During Francis and the Lights’ brief opening act, frontman Francis Farewell Starlite teased the crowd, telling them that one-third of the way into Chance’s performance they’d realize they were at the most incredible show they’ve ever seen. Starlite’s claim held true.

Chance kicked off his set with the up-tempo “Angels” from his new album Coloring Book. Throughout the night, Chance did what Chance does best: He radiated joy throughout the venue, up into the balconies, and probably out into the alleys of Deep Ellum. His energy, as he moved and danced across the stage, permeated the Bomb Factory. His sincere smile was contagious.
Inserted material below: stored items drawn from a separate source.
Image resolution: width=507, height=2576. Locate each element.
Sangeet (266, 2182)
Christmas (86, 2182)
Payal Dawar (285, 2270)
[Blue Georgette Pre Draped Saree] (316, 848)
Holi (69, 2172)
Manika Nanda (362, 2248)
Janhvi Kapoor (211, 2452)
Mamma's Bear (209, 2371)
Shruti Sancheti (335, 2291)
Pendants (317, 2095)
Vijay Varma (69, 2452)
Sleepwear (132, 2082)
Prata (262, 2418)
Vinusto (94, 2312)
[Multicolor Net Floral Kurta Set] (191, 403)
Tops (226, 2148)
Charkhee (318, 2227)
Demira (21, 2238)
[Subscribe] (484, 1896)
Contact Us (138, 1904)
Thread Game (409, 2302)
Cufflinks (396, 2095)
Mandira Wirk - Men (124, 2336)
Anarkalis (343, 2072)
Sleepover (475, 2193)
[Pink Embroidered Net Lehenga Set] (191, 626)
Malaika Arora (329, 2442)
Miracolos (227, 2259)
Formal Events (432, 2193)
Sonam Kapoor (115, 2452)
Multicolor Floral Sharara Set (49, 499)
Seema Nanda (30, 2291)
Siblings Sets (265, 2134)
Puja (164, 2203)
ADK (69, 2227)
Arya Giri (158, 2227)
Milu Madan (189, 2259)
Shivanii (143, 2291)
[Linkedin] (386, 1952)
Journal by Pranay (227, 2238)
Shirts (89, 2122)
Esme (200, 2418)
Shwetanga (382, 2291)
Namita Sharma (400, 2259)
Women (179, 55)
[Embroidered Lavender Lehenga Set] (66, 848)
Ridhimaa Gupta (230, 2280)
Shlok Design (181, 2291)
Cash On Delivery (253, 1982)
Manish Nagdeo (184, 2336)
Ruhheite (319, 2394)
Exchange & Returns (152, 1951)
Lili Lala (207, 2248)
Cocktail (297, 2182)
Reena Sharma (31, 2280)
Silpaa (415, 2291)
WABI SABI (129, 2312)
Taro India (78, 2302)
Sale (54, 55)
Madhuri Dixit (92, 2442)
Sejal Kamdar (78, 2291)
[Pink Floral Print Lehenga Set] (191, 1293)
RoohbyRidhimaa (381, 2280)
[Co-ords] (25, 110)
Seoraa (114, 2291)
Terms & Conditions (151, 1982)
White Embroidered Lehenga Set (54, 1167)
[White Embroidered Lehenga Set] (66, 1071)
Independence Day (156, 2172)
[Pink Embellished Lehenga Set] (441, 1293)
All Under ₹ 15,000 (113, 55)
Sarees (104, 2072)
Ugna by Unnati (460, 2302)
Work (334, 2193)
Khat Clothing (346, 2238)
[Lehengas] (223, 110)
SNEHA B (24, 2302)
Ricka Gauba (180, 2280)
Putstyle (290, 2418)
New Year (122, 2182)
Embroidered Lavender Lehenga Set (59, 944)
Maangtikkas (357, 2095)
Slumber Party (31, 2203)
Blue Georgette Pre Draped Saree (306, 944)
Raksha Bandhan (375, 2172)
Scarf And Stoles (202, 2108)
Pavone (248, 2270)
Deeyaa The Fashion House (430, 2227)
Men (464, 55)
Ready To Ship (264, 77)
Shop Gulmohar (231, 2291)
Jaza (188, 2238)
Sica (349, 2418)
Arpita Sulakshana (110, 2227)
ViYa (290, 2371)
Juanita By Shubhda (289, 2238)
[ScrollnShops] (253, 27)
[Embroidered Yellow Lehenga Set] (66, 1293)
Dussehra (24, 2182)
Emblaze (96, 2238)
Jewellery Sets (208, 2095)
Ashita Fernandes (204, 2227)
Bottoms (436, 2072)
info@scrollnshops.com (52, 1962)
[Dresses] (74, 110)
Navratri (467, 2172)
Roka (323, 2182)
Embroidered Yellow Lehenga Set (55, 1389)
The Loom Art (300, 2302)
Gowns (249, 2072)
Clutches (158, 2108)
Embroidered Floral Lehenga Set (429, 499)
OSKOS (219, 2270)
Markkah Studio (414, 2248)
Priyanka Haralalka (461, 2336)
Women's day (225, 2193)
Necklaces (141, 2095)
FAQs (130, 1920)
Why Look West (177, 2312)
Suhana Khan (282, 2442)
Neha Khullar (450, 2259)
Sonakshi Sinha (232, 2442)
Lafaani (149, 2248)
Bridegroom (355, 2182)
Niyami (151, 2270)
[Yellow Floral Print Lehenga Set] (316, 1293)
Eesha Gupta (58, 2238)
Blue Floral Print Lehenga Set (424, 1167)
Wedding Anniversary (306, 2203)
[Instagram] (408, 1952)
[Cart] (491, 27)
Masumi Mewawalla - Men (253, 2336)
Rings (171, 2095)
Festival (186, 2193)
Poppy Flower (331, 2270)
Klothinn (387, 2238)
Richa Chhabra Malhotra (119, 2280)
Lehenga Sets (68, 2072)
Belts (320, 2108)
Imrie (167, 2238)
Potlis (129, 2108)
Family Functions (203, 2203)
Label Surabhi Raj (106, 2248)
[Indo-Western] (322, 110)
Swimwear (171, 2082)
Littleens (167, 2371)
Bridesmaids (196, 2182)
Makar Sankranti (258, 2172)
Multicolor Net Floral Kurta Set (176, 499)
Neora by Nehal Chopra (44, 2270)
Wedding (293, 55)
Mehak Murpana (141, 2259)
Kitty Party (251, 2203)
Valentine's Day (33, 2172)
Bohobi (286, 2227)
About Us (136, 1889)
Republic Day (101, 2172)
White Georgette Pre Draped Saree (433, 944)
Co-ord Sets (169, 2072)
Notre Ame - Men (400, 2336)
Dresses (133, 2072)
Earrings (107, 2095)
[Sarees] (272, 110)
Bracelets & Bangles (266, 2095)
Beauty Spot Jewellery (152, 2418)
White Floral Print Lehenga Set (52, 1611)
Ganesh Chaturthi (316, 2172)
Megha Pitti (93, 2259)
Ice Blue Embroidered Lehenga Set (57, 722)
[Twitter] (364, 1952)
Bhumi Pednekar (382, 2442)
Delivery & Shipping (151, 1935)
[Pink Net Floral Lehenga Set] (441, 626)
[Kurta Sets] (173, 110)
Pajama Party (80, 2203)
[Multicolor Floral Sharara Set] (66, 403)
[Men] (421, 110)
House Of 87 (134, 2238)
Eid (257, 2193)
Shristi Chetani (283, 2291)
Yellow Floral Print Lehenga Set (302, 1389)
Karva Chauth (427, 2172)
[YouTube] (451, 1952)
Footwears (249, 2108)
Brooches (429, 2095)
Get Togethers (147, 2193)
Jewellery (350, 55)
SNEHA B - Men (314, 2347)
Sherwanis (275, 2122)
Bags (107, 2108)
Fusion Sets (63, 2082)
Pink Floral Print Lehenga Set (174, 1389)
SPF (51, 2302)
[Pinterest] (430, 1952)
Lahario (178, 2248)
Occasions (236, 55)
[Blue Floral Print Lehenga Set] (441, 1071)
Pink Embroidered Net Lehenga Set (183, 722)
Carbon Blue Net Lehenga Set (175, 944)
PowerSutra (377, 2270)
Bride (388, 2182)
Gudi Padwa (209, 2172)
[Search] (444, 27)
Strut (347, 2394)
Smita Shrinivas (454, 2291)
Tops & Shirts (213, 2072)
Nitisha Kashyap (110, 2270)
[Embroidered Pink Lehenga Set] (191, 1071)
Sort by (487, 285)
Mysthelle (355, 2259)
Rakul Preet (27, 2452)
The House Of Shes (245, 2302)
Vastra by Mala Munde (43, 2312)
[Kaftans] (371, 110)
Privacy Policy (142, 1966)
When he smiled, the crowd smiled too. Chance’s care for his fans was also clear: security guards were instructed to toss water bottles into the crowd to make sure concert-goers stayed hydrated.

After playing a few songs and introducing himself to the audience, Chance was greeted on stage by an almost life-sized puppet of a lion named Carlos, who would serve as Chance’s MC for the rest of the evening. Chance and Carlos said they hadn’t seen each other since Chance was a boy, which leads one to think that Carlos may have been a favorite stuffed animal or imaginary friend of a young Chance. Carlos was later joined by a gospel choir of puppets.

Chance performed all of the songs from Coloring Book and mixed in some fan favorite such as “Favorite Song,” “Pusha Man” and “Cocoa Butter Kisses” from his second mixtape, Acid Rap. He was joined by Donnie Trumpet for “Sunday Candy,” and he performed his verse from “Ultralight Beam” off of Kanye West’s album The Life of Pablo.

As the show came to an end, the scene at the Bomb Factory started to feel less like a rap concert and more like church. With arms stretched out to the ceiling, the crowd joined Chance in singing, “How great is our God? Sing with me, how great is our God?” from his song “How Great.” Fans also sang along to “Blessings” and an extended chorus of the song’s lyrics, “Are you ready for your blessings? Are you ready for your miracle?” Then Chance asked the crowd to put away their phones.

“I know y’all want to post videos for Snapchat,” Chance said. “And that’s cool. But if there’s ever a moment when I want you to put your phones away and listen to what I’m saying, that moment would be now.”

After (most of) the audience reluctantly put their phones away, Chance began to preach like he was at the pulpit on Sunday morning.

“Your blessing isn’t on my album. It’s not on this tour. It’s not on my mixtapes. But it’s coming,” Chance said in a smooth, melodic tone.

Chance asked the audience if they were familiar with the expression “beating a horse.” He then walked to the opposite side of the stage and told fans that he’s not afraid to do that with the message of his show, before delivering his sermon once again. Chance told the crowd he wanted to drive home his point so hard that no one would forget it: Your blessing is coming.